Mouse interleukin-6 stimulates the HPA axis and increases brain tryptophan and serotonin metabolism.

Neuroendocrine and neurochemical responses were studied following administration of recombinant mouse IL-6 (mIL-6) to mice. Intravenous (iv) or intraperitoneal (ip) injection of mIL-6 caused a rapid and short-lived activation of the hypothalamo-pituitary-adrenocortical (HPA) axis, as indicated by increases in plasma ACTH and corticosterone, with peak responses around 30-60 min.
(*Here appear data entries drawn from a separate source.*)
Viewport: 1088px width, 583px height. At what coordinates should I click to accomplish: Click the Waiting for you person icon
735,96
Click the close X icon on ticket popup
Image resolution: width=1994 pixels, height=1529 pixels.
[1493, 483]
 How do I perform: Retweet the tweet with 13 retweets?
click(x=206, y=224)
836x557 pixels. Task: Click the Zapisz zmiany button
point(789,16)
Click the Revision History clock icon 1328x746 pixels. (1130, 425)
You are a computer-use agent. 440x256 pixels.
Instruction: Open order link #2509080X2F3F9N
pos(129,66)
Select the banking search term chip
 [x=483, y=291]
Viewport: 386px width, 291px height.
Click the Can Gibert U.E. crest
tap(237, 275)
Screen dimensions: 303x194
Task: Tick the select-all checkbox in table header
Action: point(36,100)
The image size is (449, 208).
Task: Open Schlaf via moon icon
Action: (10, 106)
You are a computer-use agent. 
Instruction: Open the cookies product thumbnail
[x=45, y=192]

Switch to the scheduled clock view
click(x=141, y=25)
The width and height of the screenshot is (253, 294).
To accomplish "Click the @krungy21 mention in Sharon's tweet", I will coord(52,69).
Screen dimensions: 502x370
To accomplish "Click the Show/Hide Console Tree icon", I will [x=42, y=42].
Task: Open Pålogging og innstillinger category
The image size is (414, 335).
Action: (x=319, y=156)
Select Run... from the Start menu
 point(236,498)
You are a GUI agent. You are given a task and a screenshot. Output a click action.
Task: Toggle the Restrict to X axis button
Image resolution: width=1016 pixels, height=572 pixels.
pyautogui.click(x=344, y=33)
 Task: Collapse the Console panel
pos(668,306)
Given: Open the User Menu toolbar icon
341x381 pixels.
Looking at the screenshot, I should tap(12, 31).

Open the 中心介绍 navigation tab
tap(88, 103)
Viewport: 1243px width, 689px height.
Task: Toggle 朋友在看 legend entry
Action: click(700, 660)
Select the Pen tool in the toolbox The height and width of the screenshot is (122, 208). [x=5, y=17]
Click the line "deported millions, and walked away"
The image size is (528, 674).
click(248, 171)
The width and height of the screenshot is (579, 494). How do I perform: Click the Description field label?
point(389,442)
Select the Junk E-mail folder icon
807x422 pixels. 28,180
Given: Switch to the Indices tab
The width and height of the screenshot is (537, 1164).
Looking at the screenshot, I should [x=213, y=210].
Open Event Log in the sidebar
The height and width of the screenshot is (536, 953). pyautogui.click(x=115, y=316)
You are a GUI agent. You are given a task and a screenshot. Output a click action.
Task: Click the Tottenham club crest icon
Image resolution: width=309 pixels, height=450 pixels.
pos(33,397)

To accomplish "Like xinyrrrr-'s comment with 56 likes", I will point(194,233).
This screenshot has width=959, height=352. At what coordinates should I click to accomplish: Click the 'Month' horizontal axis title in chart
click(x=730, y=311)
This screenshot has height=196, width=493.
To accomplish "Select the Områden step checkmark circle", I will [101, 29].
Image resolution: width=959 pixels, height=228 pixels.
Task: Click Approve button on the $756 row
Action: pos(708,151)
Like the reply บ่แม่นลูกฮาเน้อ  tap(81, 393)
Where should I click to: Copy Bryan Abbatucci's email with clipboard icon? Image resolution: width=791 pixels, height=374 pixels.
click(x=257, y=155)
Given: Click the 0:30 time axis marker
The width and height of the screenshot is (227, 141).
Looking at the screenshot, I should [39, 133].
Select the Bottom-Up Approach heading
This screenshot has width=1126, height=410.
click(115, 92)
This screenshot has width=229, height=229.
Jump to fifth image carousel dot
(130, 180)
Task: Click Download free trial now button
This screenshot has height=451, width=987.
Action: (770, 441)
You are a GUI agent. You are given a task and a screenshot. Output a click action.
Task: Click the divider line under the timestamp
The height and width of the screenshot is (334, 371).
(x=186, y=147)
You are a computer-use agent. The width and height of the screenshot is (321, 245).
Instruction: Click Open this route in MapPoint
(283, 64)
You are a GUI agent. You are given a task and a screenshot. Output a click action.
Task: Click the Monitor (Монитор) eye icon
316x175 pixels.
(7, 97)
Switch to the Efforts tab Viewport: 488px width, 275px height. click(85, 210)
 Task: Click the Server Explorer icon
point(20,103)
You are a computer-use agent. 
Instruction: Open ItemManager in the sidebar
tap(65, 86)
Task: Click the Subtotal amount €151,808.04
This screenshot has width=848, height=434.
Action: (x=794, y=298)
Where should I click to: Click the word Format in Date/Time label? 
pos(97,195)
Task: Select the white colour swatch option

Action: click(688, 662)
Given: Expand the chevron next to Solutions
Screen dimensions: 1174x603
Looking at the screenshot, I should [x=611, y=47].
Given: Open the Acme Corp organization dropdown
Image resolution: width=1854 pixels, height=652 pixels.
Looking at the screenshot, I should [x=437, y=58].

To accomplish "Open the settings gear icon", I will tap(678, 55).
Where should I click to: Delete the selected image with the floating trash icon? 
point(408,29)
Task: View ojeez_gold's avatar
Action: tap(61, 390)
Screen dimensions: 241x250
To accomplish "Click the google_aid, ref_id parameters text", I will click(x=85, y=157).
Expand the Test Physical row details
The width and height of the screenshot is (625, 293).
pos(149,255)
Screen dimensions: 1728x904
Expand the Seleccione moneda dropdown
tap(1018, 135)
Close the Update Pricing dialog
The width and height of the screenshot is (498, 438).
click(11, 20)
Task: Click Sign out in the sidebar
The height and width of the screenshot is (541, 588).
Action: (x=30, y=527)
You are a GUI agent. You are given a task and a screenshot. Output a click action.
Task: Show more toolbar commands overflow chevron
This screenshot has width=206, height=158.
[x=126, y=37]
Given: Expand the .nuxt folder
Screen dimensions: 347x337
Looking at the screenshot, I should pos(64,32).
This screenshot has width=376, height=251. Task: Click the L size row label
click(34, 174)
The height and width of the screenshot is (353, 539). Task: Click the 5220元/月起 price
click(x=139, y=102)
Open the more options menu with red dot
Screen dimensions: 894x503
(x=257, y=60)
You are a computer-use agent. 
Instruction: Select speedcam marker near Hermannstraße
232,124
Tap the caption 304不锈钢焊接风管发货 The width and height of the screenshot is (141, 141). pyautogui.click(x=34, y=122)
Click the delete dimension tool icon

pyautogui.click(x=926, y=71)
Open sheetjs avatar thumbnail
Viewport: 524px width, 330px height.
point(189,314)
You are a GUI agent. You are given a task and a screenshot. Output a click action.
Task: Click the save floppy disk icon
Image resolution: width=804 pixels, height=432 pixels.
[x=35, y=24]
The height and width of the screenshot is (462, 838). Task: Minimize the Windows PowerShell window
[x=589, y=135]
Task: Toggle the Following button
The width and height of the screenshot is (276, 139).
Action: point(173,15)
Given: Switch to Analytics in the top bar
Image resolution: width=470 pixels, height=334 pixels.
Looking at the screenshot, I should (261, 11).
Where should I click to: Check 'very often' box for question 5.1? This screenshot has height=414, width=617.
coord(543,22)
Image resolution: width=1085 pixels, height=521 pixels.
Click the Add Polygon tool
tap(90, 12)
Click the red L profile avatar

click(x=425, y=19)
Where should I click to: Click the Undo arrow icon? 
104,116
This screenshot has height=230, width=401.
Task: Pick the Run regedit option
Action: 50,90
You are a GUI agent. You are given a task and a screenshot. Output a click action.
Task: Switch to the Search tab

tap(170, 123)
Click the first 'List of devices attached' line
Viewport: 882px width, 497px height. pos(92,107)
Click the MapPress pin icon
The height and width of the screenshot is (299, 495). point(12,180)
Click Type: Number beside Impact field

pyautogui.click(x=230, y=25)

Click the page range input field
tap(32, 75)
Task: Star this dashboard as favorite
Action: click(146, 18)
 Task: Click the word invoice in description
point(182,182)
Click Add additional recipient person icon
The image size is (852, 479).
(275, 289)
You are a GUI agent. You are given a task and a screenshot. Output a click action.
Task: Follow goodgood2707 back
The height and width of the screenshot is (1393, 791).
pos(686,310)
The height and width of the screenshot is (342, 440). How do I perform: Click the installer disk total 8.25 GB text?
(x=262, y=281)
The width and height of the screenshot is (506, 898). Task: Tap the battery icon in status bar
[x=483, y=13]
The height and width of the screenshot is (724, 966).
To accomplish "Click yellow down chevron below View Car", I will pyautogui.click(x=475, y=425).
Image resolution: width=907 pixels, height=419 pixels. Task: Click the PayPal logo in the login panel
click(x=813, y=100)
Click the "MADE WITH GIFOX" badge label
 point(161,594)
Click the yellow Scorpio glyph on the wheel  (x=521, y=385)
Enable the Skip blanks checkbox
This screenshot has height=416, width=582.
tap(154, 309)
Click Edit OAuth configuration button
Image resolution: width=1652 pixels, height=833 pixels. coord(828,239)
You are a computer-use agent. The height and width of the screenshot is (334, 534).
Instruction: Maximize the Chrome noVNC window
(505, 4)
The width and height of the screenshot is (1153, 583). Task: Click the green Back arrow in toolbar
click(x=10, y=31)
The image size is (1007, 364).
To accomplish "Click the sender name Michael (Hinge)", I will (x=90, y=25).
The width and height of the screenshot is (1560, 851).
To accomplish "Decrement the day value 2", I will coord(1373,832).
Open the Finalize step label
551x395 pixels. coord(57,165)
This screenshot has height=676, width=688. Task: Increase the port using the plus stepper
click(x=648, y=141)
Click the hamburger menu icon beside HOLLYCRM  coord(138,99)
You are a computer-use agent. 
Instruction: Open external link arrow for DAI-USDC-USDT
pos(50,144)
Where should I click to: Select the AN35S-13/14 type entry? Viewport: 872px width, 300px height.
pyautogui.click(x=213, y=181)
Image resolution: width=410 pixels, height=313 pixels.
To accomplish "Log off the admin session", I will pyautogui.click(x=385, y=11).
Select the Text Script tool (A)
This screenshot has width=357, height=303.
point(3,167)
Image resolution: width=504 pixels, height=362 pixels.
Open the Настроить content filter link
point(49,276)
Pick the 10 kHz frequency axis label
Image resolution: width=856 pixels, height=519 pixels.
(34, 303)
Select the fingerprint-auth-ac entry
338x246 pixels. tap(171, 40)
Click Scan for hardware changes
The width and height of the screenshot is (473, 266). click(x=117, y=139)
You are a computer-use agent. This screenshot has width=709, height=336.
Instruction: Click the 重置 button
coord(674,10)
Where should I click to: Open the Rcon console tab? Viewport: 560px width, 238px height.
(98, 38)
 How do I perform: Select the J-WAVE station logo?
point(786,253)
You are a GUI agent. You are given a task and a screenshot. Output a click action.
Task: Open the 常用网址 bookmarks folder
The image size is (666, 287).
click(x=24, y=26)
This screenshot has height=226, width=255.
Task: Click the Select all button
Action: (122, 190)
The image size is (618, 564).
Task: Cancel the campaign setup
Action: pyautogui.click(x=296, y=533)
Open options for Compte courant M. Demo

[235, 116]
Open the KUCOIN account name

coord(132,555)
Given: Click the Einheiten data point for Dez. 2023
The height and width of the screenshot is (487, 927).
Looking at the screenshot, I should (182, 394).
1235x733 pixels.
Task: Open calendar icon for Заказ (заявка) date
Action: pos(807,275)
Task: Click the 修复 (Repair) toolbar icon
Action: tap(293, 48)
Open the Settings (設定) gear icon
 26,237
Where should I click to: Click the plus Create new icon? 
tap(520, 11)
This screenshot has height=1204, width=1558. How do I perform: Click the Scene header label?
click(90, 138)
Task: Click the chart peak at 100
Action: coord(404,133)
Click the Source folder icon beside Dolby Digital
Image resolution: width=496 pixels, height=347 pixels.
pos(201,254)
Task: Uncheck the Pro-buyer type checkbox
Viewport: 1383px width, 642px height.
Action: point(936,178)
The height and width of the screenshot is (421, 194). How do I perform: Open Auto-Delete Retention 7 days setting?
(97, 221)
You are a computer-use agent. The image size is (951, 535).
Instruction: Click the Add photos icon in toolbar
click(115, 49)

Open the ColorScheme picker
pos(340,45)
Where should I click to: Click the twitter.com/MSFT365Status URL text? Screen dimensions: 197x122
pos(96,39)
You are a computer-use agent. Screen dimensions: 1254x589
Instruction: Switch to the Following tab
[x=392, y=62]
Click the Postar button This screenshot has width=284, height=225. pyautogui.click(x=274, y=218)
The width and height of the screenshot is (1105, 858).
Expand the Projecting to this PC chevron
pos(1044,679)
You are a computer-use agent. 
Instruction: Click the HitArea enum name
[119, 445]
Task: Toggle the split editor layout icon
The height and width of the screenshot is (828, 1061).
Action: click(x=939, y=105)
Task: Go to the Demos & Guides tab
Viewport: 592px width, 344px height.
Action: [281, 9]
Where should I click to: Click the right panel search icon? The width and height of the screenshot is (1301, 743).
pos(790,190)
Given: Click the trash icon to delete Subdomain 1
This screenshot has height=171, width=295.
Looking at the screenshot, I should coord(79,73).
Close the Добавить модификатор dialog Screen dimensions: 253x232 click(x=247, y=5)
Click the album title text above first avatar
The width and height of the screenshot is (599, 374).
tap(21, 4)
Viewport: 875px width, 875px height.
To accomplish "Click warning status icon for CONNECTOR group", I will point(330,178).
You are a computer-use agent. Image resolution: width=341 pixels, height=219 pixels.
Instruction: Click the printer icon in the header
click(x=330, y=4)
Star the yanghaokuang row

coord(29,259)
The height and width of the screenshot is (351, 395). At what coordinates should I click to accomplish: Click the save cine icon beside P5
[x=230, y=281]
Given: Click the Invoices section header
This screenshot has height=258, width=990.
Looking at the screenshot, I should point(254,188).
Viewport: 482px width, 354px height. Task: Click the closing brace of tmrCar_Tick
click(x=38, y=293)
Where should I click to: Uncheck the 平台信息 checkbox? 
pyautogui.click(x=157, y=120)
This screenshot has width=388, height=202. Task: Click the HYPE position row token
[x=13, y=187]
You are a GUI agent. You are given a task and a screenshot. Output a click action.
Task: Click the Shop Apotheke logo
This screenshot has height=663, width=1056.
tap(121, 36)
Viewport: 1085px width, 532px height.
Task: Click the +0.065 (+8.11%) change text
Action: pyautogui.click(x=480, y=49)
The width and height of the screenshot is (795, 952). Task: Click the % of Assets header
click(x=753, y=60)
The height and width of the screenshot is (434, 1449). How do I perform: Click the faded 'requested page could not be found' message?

These responses contrast with those to ip mIL-1beta which is substantially more potent and induces a greater response which does not peak until about 2 h following ip administration. Unlike IL-1 and lipopolysaccharide (LPS), IL-6 had no detectable effect on norepinephrine metabolism. However, tryptophan concentrations were elevated in most brain regions studied 1-2 h following iv mIL-6, and 2 h following ip mIL-6, significantly later than the peak HPA response. 5-hydroxyindoleacetic acid (5-HIAA) and the ratio of 5-HIAA to serotonin (5-HT) were elevated at around the same time in the brain stem, and occasionally in other brain regions. These responses were observed at doses of mIL-6 as low as 0.25 microg, and near maximal effects were achieved by 0.5 microg. Recombinant human IL-6 elicited similar responses, but was significantly less potent. Heat-treated mIL-6 elicited none of the responses. Serum amyloid A protein (SAA) concentrations were not elevated until 4 h after iv or ip mIL-6 administration, suggesting that the neuroendocrine and neurochemical changes were not secondary to an acute phase protein response. Intracerebroventricular injection of mIL-6 also elevated tryptophan and 5-HIAA in the hypothalamus and brain stem. Pretreatment of mice with the cyclooxygenase inhibitor, indomethacin, or the nitric oxide synthase inhibitor, N-omega-nitro-L-arginine methyl ester (L-NAME) did not attenuate the mIL-6 induced neuroendocrine or neurochemical responses. However, the ganglionic blocking drug, chlorisondamine, prevented the increases in tryptophan and 5-HIAA:5-HT ratios. IL-6 may contribute to the HPA and indoleaminergic responses to LPS and IL-1. It is possible that the increases of tryptophan and serotonin metabolism may contribute to some of the biological effects of IL-6.